L’an dernier, An Pierlé a donné le dernier concert avec son groupe White Velvet à l’occasion des Gentse Feesten, sur la scène principale de la place Sint-Jacobs. Cette fois-ci, elle sera présente en solo au Boomtown, dans une petite salle intimiste du Handelsbeurs. « Les fêtes ont pris aujourd’hui des proportions gigantesques. Tout est beaucoup plus réglé du coup. Peter (De Bosschere, ndlr), mon batteur, pourrait vous en raconter de belles par exemple. On le surnomme le roi du Vlasmarkt: on le retrouvait souvent encore à jammer à 4 h du mat’, au milieu de la place. C’est un peu plus encadré aujourd’hui, mais il y a toujours une ambiance particulière. Une liberté qui correspond bien à l’esprit de la ville. Et puis le programme est très éclectique. C’est aussi ça qui est très gai dans les Gentse Feesten, qui proposent à la fois des choses très populaires et des événements plus à la marge. »

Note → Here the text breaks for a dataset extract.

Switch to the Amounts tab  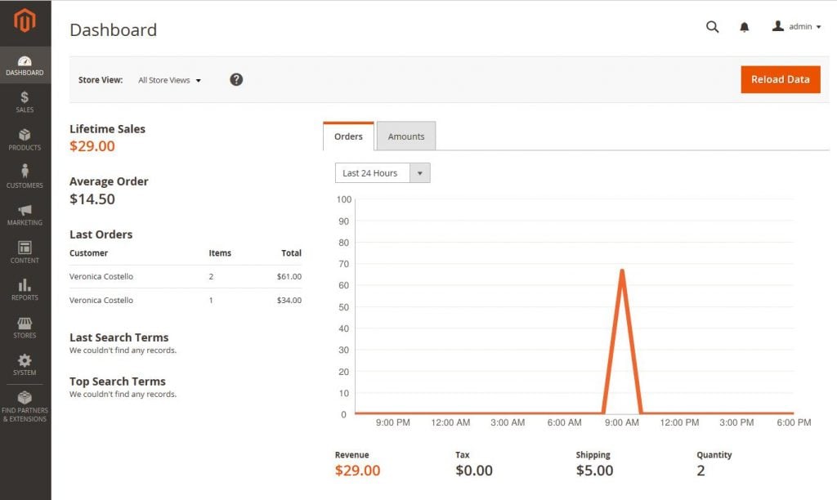(406, 136)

L’équilibre entre la grande kermesse et l’événement culturel semble cependant de plus en plus compliqué à trouver. Signe des temps, et/ou de l’ampleur prise par les festivités, certains habitants du centre menacent d’aller en justice. Le comité d’action baptisé Leefbaarheidskader Gentse Feesten ne supporte plus les débordements fort « breugheliens » occasionnés pendant les dix jours de bamboules. Pas question de demander la suppression de l’événement, mais bien son encadrement. « C’est vrai que cela cause pas mal de bruits, avoue An Pierlé. Et puis il y a l’odeur! C’est incroyable par endroits (rires): un mélange de vomi et de pisse… Le matin, quand je sors de chez moi, je dois parfois enjamber les gars bourrés, affalés par terre. Mais c’est drôle. Je trouve quand même ça chouette (sic). C’est pas mal que pendant dix jours, la ville puisse se laisser aller à une certaine anarchie. Tant que cela reste vibrant et positif, ce qui est le cas à Gand. »
BOÎTE À MUSIQUE
LES GENTSE FEESTEN MULTIPLIENT LES SCÈNES ET LES MUSIQUES. EXEMPLES AVEC TROIS ESSENTIELS.
BOOMTOWN:Festival indoor à petits prix, le Boomtown a conservé une partie de son affiche gratuite à l’extérieur. Le bon plan: les Danois d’Efterklang, le 25 juillet, sur le Kouter (avec Dez Mona juste avant).
10 DAYS OFF: Il était là avant tout le monde. Malgré la concurrence toujours plus féroce, le festival 10 Days Off tient son rang d’incontournable pour les amateurs de musiques électroniques éclairés, qui se retrouvent chaque année au Vooruit gantois pour danser jusqu’à l’aube. Le bon plan: la soirée du 19 juillet avec Matthew Dear et Jon Hopkins (16 euros).
GENT JAZZ: Ancien Blue Note festival, le Gent Jazz continue de tisser des liens entre jazz pur et déclinaisons plus ou moins proches -soul, hip hop, blues… Le bon plan: après avoir dû annuler sa venue l’an dernier pour raisons de santé, Bobby Womack prend sa revanche le 15 juillet prochain (42 euros).